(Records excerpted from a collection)
+---+
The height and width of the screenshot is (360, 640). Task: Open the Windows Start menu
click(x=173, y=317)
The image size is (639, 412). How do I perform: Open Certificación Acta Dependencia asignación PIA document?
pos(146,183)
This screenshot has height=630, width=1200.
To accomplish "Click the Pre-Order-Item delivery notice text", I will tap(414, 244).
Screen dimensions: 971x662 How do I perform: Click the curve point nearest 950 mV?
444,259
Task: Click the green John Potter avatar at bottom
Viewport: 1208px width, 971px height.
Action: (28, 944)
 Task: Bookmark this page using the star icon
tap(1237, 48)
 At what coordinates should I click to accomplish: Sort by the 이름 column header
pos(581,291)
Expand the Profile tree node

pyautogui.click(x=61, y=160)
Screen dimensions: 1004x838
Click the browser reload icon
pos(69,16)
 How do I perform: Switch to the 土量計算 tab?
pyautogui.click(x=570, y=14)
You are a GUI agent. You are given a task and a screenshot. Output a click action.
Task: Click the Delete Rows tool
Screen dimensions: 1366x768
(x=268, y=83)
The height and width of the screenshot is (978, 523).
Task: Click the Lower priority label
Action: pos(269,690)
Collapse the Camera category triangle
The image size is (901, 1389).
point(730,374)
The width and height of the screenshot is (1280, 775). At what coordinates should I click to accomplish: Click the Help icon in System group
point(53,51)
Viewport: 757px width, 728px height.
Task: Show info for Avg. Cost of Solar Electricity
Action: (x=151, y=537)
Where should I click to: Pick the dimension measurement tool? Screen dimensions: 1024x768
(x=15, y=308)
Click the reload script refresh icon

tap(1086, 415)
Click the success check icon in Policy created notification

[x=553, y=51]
+---+
TASK INSTRUCTIONS.
Type the records again in full, matching them exactly.

ANSWER TO THIS EXERCISE.
The height and width of the screenshot is (360, 640). Task: Open the Windows Start menu
click(x=173, y=317)
The image size is (639, 412). How do I perform: Open Certificación Acta Dependencia asignación PIA document?
pos(146,183)
This screenshot has height=630, width=1200.
To accomplish "Click the Pre-Order-Item delivery notice text", I will tap(414, 244).
Screen dimensions: 971x662 How do I perform: Click the curve point nearest 950 mV?
444,259
Task: Click the green John Potter avatar at bottom
Viewport: 1208px width, 971px height.
Action: (28, 944)
 Task: Bookmark this page using the star icon
tap(1237, 48)
 At what coordinates should I click to accomplish: Sort by the 이름 column header
pos(581,291)
Expand the Profile tree node

pyautogui.click(x=61, y=160)
Screen dimensions: 1004x838
Click the browser reload icon
pos(69,16)
 How do I perform: Switch to the 土量計算 tab?
pyautogui.click(x=570, y=14)
You are a GUI agent. You are given a task and a screenshot. Output a click action.
Task: Click the Delete Rows tool
Screen dimensions: 1366x768
(x=268, y=83)
The height and width of the screenshot is (978, 523).
Task: Click the Lower priority label
Action: pos(269,690)
Collapse the Camera category triangle
The image size is (901, 1389).
point(730,374)
The width and height of the screenshot is (1280, 775). At what coordinates should I click to accomplish: Click the Help icon in System group
point(53,51)
Viewport: 757px width, 728px height.
Task: Show info for Avg. Cost of Solar Electricity
Action: (x=151, y=537)
Where should I click to: Pick the dimension measurement tool? Screen dimensions: 1024x768
(x=15, y=308)
Click the reload script refresh icon

tap(1086, 415)
Click the success check icon in Policy created notification

[x=553, y=51]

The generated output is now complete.